In it, Tim O'Reilly discusses an interview he did with Devin Wenig, COO of Reuters. Mr. Wenig discussed a perspective on the news that is, seemingly, uncommon: that news is not necessarily the end product, rather, it is the raw material for analysis by others. This thinking makes great sense when you see what they're doing with the purchase of ClearForest and the recent availability of Open Calais (http://www.opencalais.com/).
What do you think about this?

Accepting news as "raw material" is also accepting news as (probably) a commodity. As a provider of news Reuters needs to have some unique capability otherwise it's a race to the bottom on price. However, being a raw material also binds you in tightly in the value add - so high-level analysis becomes more dependent on the raw material.

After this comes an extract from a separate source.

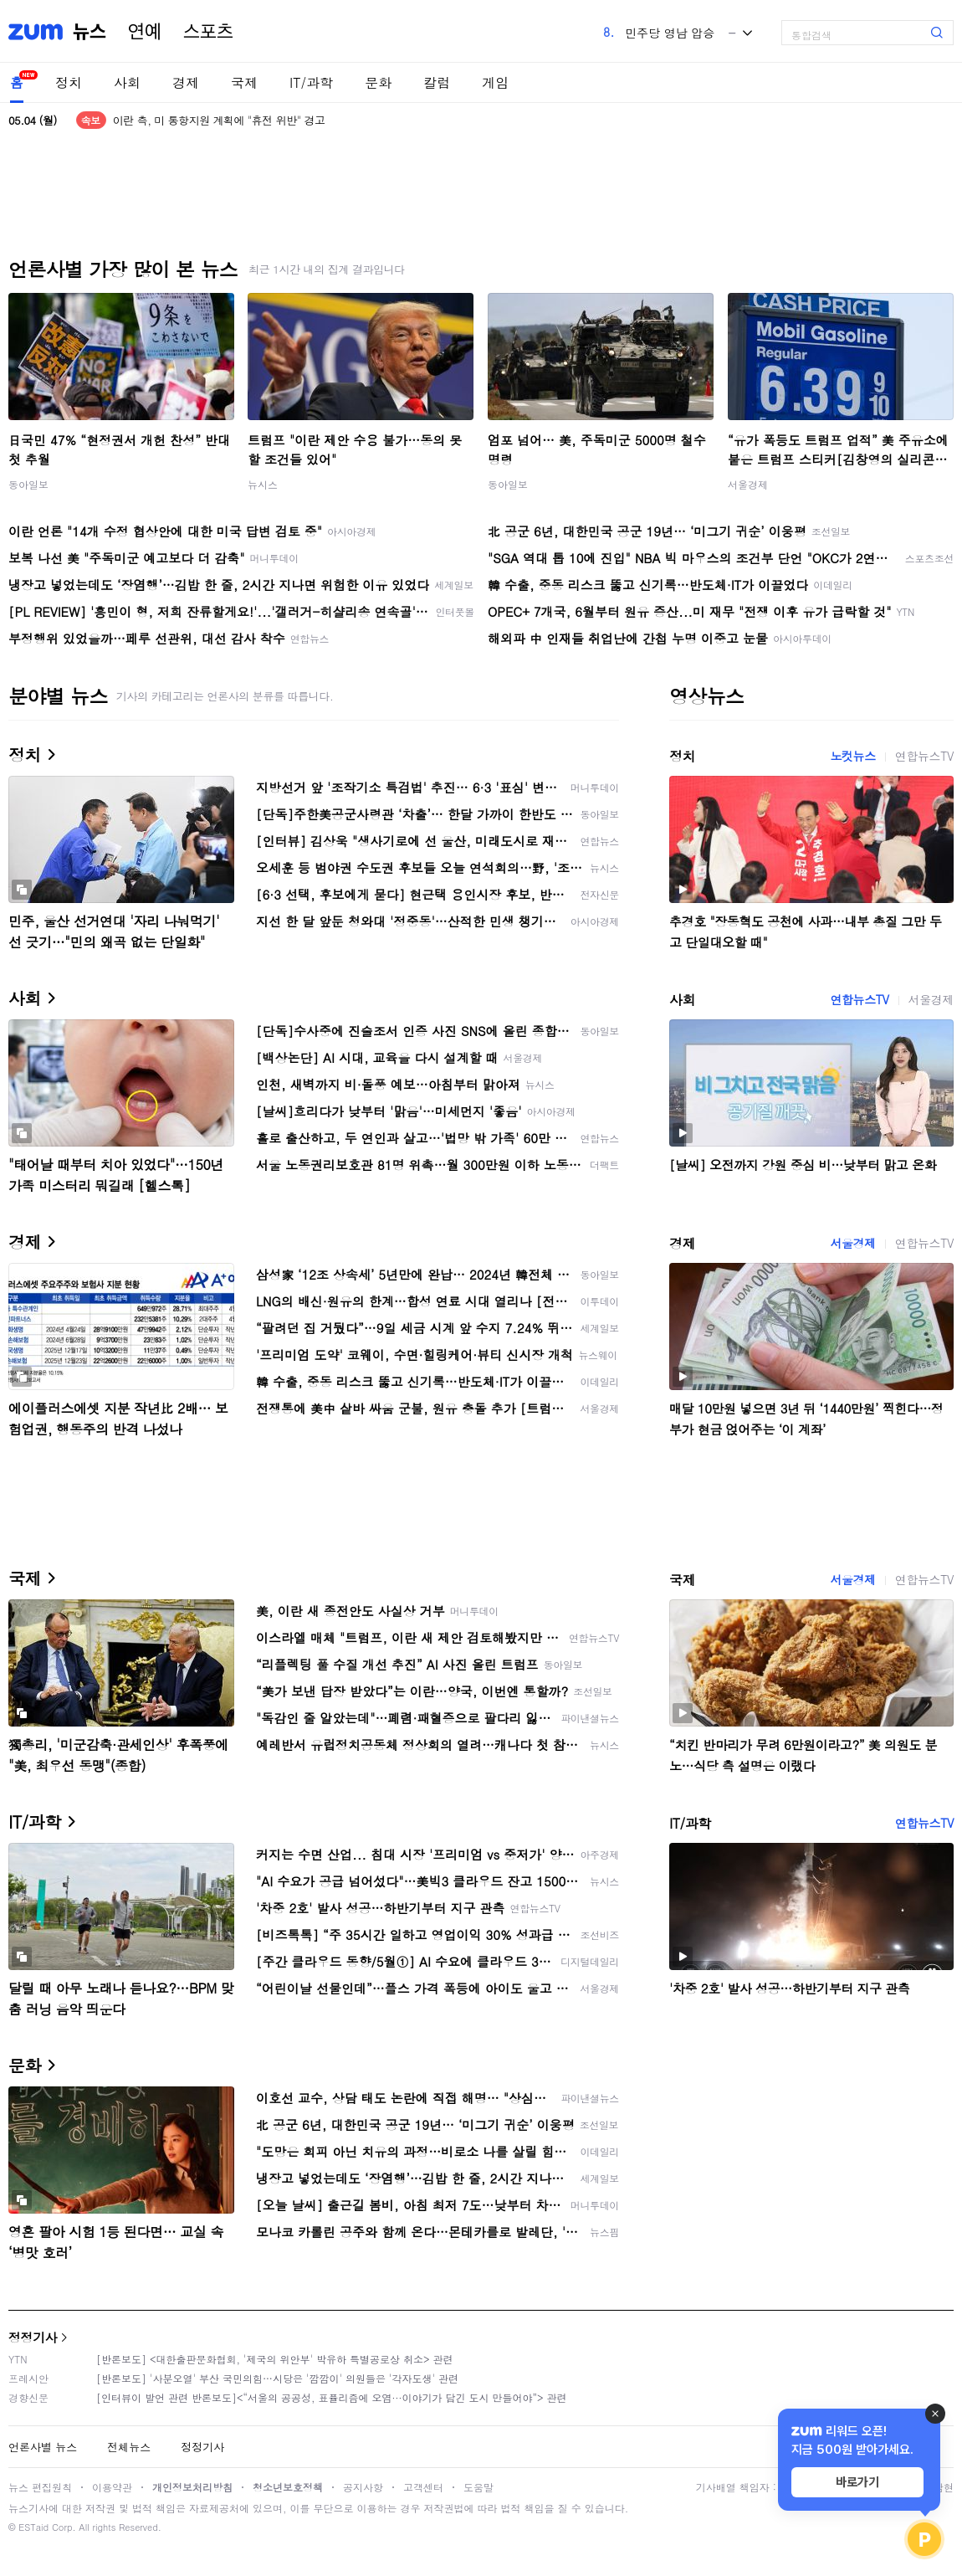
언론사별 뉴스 (42, 2447)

This unique capability for Reuters might be something abstract like "trust" embodied in a brand. Perhaps there's a universal rule that analysis is only as trustable as the least trustable news/fact it is built upon.
As a Reuters employee I've got to wholeheartedly agree with all Mr Wenig says ;-) . This 'raw material' approach makes it all the more important that Reuters also continues to innovate in the higher-level analysis and tools, and to innovate in the news capture processes and approaches.
I'm around at the conference and I hope we'll all be able to discuss this topic.
News needs a microformat.
http://microformats.org/
I'm shocked there isn't one.
We should make one.
Who's in?
Longer rant:
They solve the big problem with special XML formats by being built purely with XHTML. Basically, that means that you don't need to translate from a XML format to HTML, you can just style up the microformatted information with CSS.
For instance, if I was writing a news microformat, I would need a way to denote a captioned image. Since there is no pre-defined way to do that with XHTML (like there is, say, with italicized text, the tag.), I might do something like this:
This is the caption of the photo below
If a few sites agree to write XHTML that way then web spiders, browsers, etc, would know something semantic about the data, that it was a captioned image in a news article, instead of just knowing it was a div containing an image and a paragraph.
It's a fantastic extension to the already fantastic ideas about writing semantic XHTML. It's sort of a form of search engine optimization, but 10 times more powerful -- because yours and other sites are presenting the information in a consistent structure.
Consistent, semantic, and structured. And without requiring any new technologies, browsers, servers, or standards bodies.
Woot!
Ooh. My example broke. Doh. Silly form.
Brian, there's NewsML as a way to package news, but this has a focus on syndication. This uses XHTML in the body of the content (AFAIK).
But this is an interesting alternative approach, and attractive from a SEO and spidering perspective which drives so much traffic (and hence revenue).